A few points with this verse:
This reminds me so much of the people who say the: “I’m not racist, but...” bullshit. X is passive-aggressively shaming N and G through the entire song by implying “N isn’t a fuccboi but... N is a fuccboi -- and if you like fuccbois (G), then I guess that’s what you like (but I’m judging you for it because (stereotype))”
I’m not one to advocate cheating if that’s the case, but neither I nor X have ANY IDEA what G and N have agreed to in their relationship. Maybe G found out she’s polyamorous. Maybe N is polyamorous. Maybe they’re fine with having multiple partners. We don’t know, and neither does X! G shouldn’t be shamed. 
Again, what is with this guy and shaming people for taking care of themselves? G is doing well for her body! Also, maybe she realized she liked that show (ironically, or unironically: it doesn’t matter).
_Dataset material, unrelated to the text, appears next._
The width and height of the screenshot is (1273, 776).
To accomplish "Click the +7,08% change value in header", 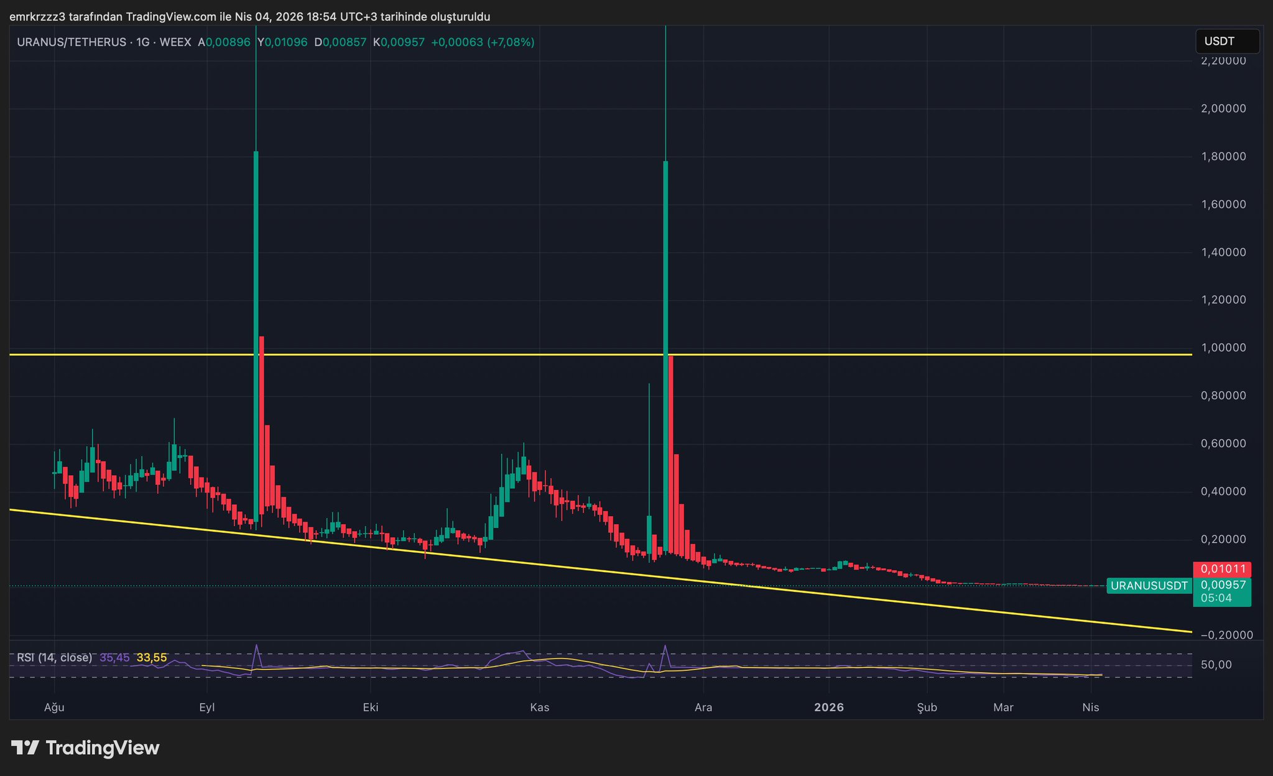I will coord(511,42).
STOP WITH THE GENDER JABS, CHRIST ON A STICK! That is not okay! N is in no way required to conform to society’s or X’s expectations of masculinity/style/etc.
Another thing: People change! Even if G’s behavior/aesthetic/style/gender identity was a certain way with X, that doesn’t mean she’s locked into those things for the rest of her life! Nor does it express her as a full individual! Crazy concept: you can be chill/humble, take care of yourself, and eat crisps every now and then!  
X does get points for the ‘gang signs for every rap song’ line though; that’s unnecessary and ignorant. 
Bridge
Baby, I'm not tryin' to ruin your week But you act so differently When you're with him, I know you're lonely Please remember you're still free To make the choice and leave Don't call me up, you need to show me
Rewritten:
“Baby I’m not trying to ruin your week but...”
[goes on to do/say some dumb shit]
“You act so different, therefore you must be lonely!”
“So please come back to me, but DON’T call me! I demand you show me (see: make it up to me cause I’m too good for that)”
Thoughts:
Again... one aspect of a person in one instant is not representative of the entire individual. X is not owed anything from G. 
Summary & Societal Implications
X is fucking insane and doesn’t care about G as a whole person. He loves the idea of who she was before. 
X continually shames N and G to manipulate G into coming back to him. 
There’s a lot of details being assumed. 
     Also, if you haven’t sorted this out by now: this is a terrible portrayal of romance for people to relate to/internalize. It normalizes creepy/arrogant/ manipulative behavior as well as gender stereotypes. None of those things are healthy within or after a relationship. 
     If X loves G, he should be her friend and comfort her/help her situation instead of acting all high and mighty/implying something along the lines “I told you this was silly; now come back to me.” If he loves her, and she is not happy with N, he should help her exit the situation without requiring personal gain in return. Unconditional love does not necessitate reciprocal behavior. 
TL;DR
New Man has a great beat, but sends an overall terrible message. It also enforces gender stereotypes. Also, X is creepy as fuck and should leave both of them alone, even if G called him, solely because he’s a passive-aggressive, manipulative fuck.